• **Text block**:
“Seriously? Police sponsorship? This kettling was brought to you by Morphy Richards?!” mutters Finn, in just one of the many brilliant one-liners spouted in this week’s Babylon, which continues to prove itself as a contender for the titles of the best and funniest cop show of the year.
It’s not surprising to find the script credited to Misfits writer and Mongrels co-creator Jon Brown, who delivers yet another witty and inventive episode of the show. Indeed, Brown also continues the trend begun by Jesse Armstrong last week by steering the show clear of cliché, instead finding new and creative ways to tell police procedural stories that, in any other show, may have felt tired and overdone.
Judging by last week’s Next Time trailer, it did feel that, after the impressive and thrilling riot storyline in the season opener, things were taking a slower pace this episode. So kudos to Brown and director Jon S. Baird, who between them manage to turn out another thrilling and hilarious instalment with a plotline that could have been slow and plodding in lesser hands, yet in theirs is handled in a way that is perhaps more exciting and intriguing then last week’s more high octane opener.

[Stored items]
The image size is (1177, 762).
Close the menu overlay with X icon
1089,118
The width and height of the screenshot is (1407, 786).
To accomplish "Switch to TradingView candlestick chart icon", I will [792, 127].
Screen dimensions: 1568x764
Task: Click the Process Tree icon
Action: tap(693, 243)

• **Assignment A**: In the Babylon review, who is credited with writing this week's episode?
• **Assignment B**: Copy the stretch of the Babylon review from "It’s not surprising" through "tired and overdone.".

• **Written answer A**: Jon Brown, the Misfits writer and Mongrels co-creator.

• **Written answer B**:
It’s not surprising to find the script credited to Misfits writer and Mongrels co-creator Jon Brown, who delivers yet another witty and inventive episode of the show. Indeed, Brown also continues the trend begun by Jesse Armstrong last week by steering the show clear of cliché, instead finding new and creative ways to tell police procedural stories that, in any other show, may have felt tired and overdone.